_TEXTAUSZUG:_
+ + + + + + +

Nach dem Erringen des Badischen Jugendmeistertitels gelang Georg Siegel 1980 im Schach der große Durchbruch: In Saarbrücken wurde er überraschend Deutscher Jugendmeister, vor zahlreichen späteren Großmeistern. Im selben Jahr erzielte er am fünften Brett des gerade in die einteilige Bundesliga aufgestiegenen SK Zähringen mit 10 Punkten aus 15 Partien das beste Ergebnis und hatte damit großen Anteil am sensationellen 8. Platz der Freiburger. Auch in den folgenden Jahren und nach seiner Rückkehr zu Zähringen in den 90er Jahren, war er eine wichtige Stütze für die Bundesliga-Mannschaft.

+ + + + + + +

[Gespeicherte Datensätze]
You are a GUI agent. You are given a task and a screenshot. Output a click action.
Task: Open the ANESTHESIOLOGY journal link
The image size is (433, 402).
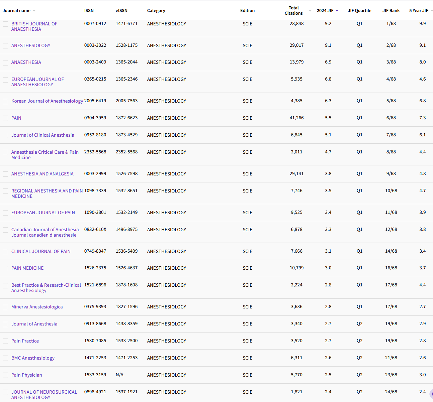tap(31, 45)
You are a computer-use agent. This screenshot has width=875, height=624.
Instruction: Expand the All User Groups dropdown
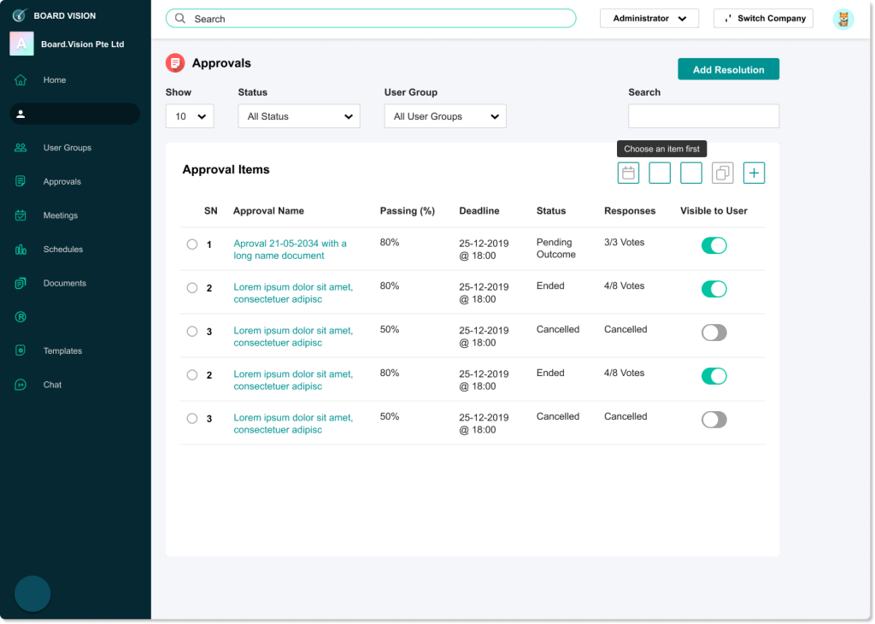click(x=445, y=116)
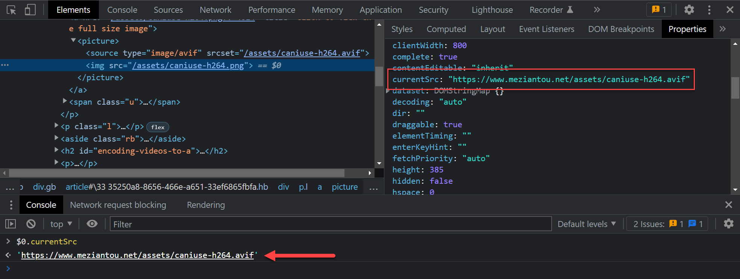Image resolution: width=740 pixels, height=279 pixels.
Task: Click the 2 Issues button in console
Action: [667, 224]
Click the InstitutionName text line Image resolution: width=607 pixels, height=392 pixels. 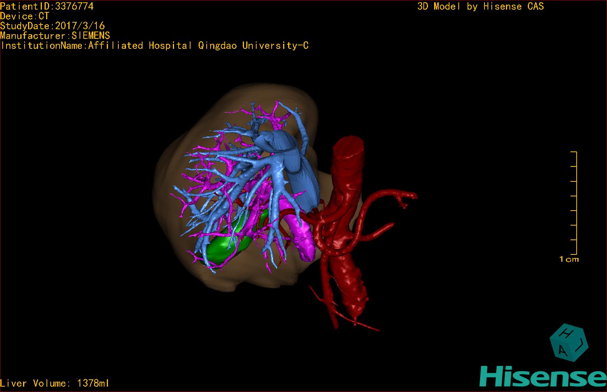point(154,46)
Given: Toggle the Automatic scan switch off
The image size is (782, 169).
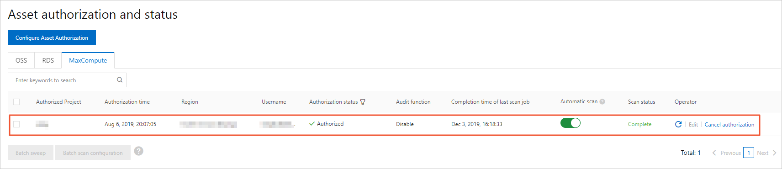Looking at the screenshot, I should click(571, 123).
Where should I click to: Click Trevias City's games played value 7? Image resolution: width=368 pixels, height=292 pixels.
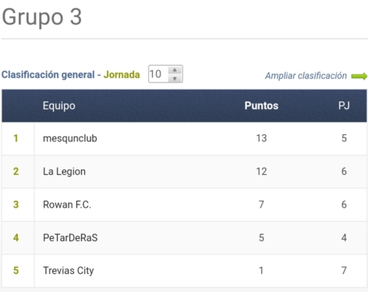pyautogui.click(x=344, y=271)
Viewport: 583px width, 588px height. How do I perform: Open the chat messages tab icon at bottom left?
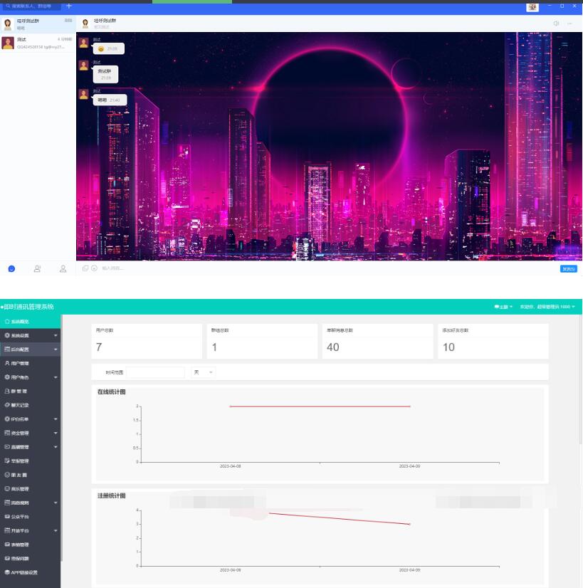[11, 268]
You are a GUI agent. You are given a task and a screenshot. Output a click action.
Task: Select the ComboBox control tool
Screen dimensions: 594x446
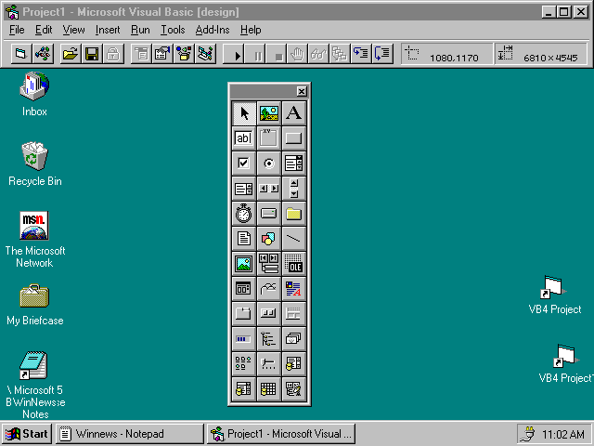coord(294,164)
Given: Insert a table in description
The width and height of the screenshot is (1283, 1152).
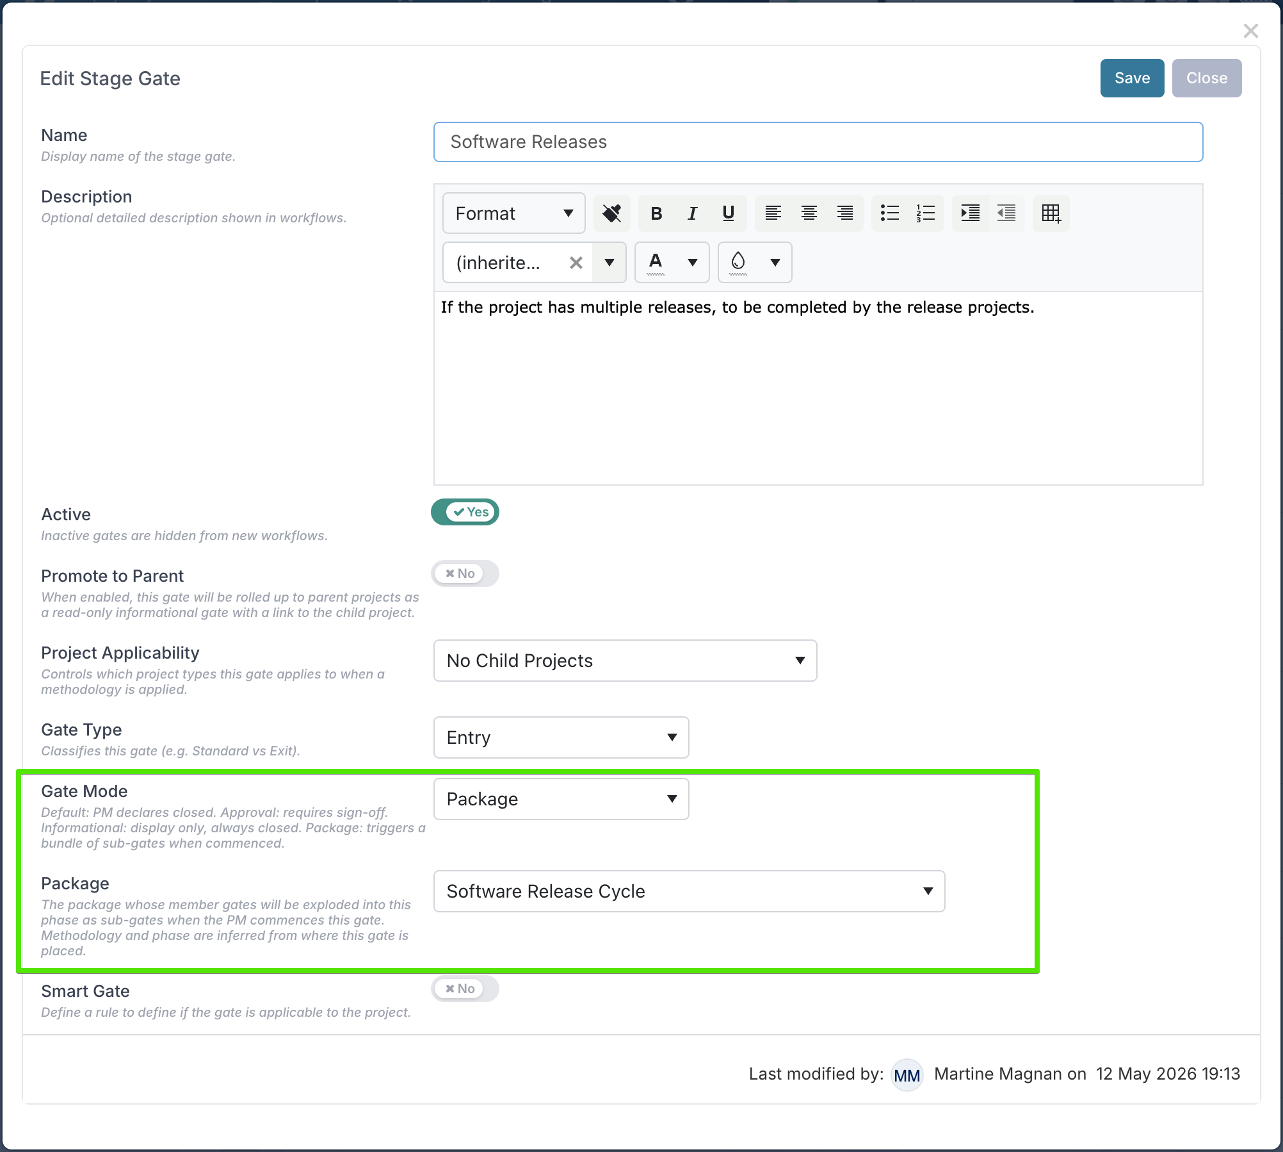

+ + + + + + +

_AUFGABEN:_
1. Nennen Sie alle Zahlen, die im Textauszug in Ziffern geschrieben sind, in der Reihenfolge ihres Auftretens.
2. Beantworten Sie anhand des Textauszugs die folgenden Fragen:
(a) In welcher Stadt wurde Georg Siegel Deutscher Jugendmeister?
(b) An welchem Brett spielte er 1980 für den SK Zähringen?
(c) Welchen Platz erreichte der SK Zähringen in jenem Jahr in der Bundesliga?

_LÖSUNGEN:_
1. 1980, 10, 15, 8, 90

2.
(a) In Saarbrücken.
(b) Am fünften Brett.
(c) Den 8. Platz.